- What is being asked
Each of the lines below must be restated exactly.

- Source data

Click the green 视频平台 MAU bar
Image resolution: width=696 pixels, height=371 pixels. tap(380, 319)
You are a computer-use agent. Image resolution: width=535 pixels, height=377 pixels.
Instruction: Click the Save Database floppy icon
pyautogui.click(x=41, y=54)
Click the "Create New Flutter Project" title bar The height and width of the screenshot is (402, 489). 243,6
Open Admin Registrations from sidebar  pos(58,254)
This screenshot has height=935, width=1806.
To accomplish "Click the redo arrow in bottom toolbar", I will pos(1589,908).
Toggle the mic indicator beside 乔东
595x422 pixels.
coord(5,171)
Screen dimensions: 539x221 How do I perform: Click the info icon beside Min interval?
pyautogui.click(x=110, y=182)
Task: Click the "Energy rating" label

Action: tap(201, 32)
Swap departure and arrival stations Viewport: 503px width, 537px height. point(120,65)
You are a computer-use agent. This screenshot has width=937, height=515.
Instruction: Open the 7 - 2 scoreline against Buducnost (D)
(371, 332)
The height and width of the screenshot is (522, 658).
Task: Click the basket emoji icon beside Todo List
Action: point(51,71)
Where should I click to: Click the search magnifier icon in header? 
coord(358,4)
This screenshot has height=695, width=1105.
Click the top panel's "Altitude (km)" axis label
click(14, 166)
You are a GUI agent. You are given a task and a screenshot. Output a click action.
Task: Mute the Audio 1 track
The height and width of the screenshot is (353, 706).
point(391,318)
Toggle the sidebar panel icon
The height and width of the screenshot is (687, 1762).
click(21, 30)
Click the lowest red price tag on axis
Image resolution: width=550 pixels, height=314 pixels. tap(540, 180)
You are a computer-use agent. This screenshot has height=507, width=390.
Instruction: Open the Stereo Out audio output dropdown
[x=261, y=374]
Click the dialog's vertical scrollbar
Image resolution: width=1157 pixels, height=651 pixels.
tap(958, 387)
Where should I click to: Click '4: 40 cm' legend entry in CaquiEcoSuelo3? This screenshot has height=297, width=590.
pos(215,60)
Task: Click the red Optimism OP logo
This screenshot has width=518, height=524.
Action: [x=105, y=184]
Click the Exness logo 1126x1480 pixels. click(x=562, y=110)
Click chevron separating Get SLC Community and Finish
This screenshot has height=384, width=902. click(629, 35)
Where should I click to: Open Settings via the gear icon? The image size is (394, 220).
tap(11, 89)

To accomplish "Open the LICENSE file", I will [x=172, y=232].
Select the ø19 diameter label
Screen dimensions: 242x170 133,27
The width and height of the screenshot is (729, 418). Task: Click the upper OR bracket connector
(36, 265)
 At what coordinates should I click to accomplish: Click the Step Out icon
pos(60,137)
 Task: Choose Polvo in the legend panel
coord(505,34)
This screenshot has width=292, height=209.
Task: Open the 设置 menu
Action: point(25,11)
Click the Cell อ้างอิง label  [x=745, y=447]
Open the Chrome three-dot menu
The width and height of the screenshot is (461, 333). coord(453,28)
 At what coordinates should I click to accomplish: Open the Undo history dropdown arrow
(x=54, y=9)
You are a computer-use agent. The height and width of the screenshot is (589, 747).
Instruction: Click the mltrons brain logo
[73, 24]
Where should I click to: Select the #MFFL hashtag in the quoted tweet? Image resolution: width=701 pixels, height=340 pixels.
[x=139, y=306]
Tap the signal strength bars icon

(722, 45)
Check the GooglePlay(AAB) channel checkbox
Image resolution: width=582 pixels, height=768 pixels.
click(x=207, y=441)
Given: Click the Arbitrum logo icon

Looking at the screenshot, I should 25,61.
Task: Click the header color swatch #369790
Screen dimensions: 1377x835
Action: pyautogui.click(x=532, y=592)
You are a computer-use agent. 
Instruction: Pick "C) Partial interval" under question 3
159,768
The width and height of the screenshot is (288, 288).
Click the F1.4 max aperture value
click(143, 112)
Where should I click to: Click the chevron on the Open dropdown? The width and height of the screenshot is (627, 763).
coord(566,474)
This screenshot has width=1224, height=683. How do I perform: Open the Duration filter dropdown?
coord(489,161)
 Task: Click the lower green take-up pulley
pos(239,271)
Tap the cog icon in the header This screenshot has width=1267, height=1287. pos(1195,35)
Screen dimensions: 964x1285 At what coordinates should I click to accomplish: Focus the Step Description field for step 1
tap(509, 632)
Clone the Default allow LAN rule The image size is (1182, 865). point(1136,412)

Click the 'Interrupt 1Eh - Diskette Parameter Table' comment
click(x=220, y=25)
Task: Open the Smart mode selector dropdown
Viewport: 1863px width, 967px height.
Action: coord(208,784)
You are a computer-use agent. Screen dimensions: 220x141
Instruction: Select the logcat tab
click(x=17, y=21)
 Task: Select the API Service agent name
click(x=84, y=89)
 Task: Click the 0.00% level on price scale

- Completed exercise
Click the green 视频平台 MAU bar
Image resolution: width=696 pixels, height=371 pixels. tap(380, 319)
You are a computer-use agent. Image resolution: width=535 pixels, height=377 pixels.
Instruction: Click the Save Database floppy icon
pyautogui.click(x=41, y=54)
Click the "Create New Flutter Project" title bar The height and width of the screenshot is (402, 489). 243,6
Open Admin Registrations from sidebar  pos(58,254)
This screenshot has height=935, width=1806.
To accomplish "Click the redo arrow in bottom toolbar", I will pos(1589,908).
Toggle the mic indicator beside 乔东
595x422 pixels.
coord(5,171)
Screen dimensions: 539x221 How do I perform: Click the info icon beside Min interval?
pyautogui.click(x=110, y=182)
Task: Click the "Energy rating" label

Action: tap(201, 32)
Swap departure and arrival stations Viewport: 503px width, 537px height. point(120,65)
You are a computer-use agent. This screenshot has width=937, height=515.
Instruction: Open the 7 - 2 scoreline against Buducnost (D)
(371, 332)
The height and width of the screenshot is (522, 658).
Task: Click the basket emoji icon beside Todo List
Action: point(51,71)
Where should I click to: Click the search magnifier icon in header? 
coord(358,4)
This screenshot has height=695, width=1105.
Click the top panel's "Altitude (km)" axis label
click(14, 166)
You are a GUI agent. You are given a task and a screenshot. Output a click action.
Task: Mute the Audio 1 track
The height and width of the screenshot is (353, 706).
point(391,318)
Toggle the sidebar panel icon
The height and width of the screenshot is (687, 1762).
click(21, 30)
Click the lowest red price tag on axis
Image resolution: width=550 pixels, height=314 pixels. tap(540, 180)
You are a computer-use agent. This screenshot has height=507, width=390.
Instruction: Open the Stereo Out audio output dropdown
[x=261, y=374]
Click the dialog's vertical scrollbar
Image resolution: width=1157 pixels, height=651 pixels.
tap(958, 387)
Where should I click to: Click '4: 40 cm' legend entry in CaquiEcoSuelo3? This screenshot has height=297, width=590.
pos(215,60)
Task: Click the red Optimism OP logo
This screenshot has width=518, height=524.
Action: [x=105, y=184]
Click the Exness logo 1126x1480 pixels. click(x=562, y=110)
Click chevron separating Get SLC Community and Finish
This screenshot has height=384, width=902. click(629, 35)
Where should I click to: Open Settings via the gear icon? The image size is (394, 220).
tap(11, 89)

To accomplish "Open the LICENSE file", I will [x=172, y=232].
Select the ø19 diameter label
Screen dimensions: 242x170 133,27
The width and height of the screenshot is (729, 418). Task: Click the upper OR bracket connector
(36, 265)
 At what coordinates should I click to accomplish: Click the Step Out icon
pos(60,137)
 Task: Choose Polvo in the legend panel
coord(505,34)
This screenshot has width=292, height=209.
Task: Open the 设置 menu
Action: point(25,11)
Click the Cell อ้างอิง label  [x=745, y=447]
Open the Chrome three-dot menu
The width and height of the screenshot is (461, 333). coord(453,28)
 At what coordinates should I click to accomplish: Open the Undo history dropdown arrow
(x=54, y=9)
You are a computer-use agent. The height and width of the screenshot is (589, 747).
Instruction: Click the mltrons brain logo
[73, 24]
Where should I click to: Select the #MFFL hashtag in the quoted tweet? Image resolution: width=701 pixels, height=340 pixels.
[x=139, y=306]
Tap the signal strength bars icon

(722, 45)
Check the GooglePlay(AAB) channel checkbox
Image resolution: width=582 pixels, height=768 pixels.
click(x=207, y=441)
Given: Click the Arbitrum logo icon

Looking at the screenshot, I should 25,61.
Task: Click the header color swatch #369790
Screen dimensions: 1377x835
Action: pyautogui.click(x=532, y=592)
You are a computer-use agent. 
Instruction: Pick "C) Partial interval" under question 3
159,768
The width and height of the screenshot is (288, 288).
Click the F1.4 max aperture value
click(143, 112)
Where should I click to: Click the chevron on the Open dropdown? The width and height of the screenshot is (627, 763).
coord(566,474)
This screenshot has width=1224, height=683. How do I perform: Open the Duration filter dropdown?
coord(489,161)
 Task: Click the lower green take-up pulley
pos(239,271)
Tap the cog icon in the header This screenshot has width=1267, height=1287. pos(1195,35)
Screen dimensions: 964x1285 At what coordinates should I click to accomplish: Focus the Step Description field for step 1
tap(509, 632)
Clone the Default allow LAN rule The image size is (1182, 865). point(1136,412)

Click the 'Interrupt 1Eh - Diskette Parameter Table' comment
click(x=220, y=25)
Task: Open the Smart mode selector dropdown
Viewport: 1863px width, 967px height.
Action: coord(208,784)
You are a computer-use agent. Screen dimensions: 220x141
Instruction: Select the logcat tab
click(x=17, y=21)
 Task: Select the API Service agent name
click(x=84, y=89)
 Task: Click the 0.00% level on price scale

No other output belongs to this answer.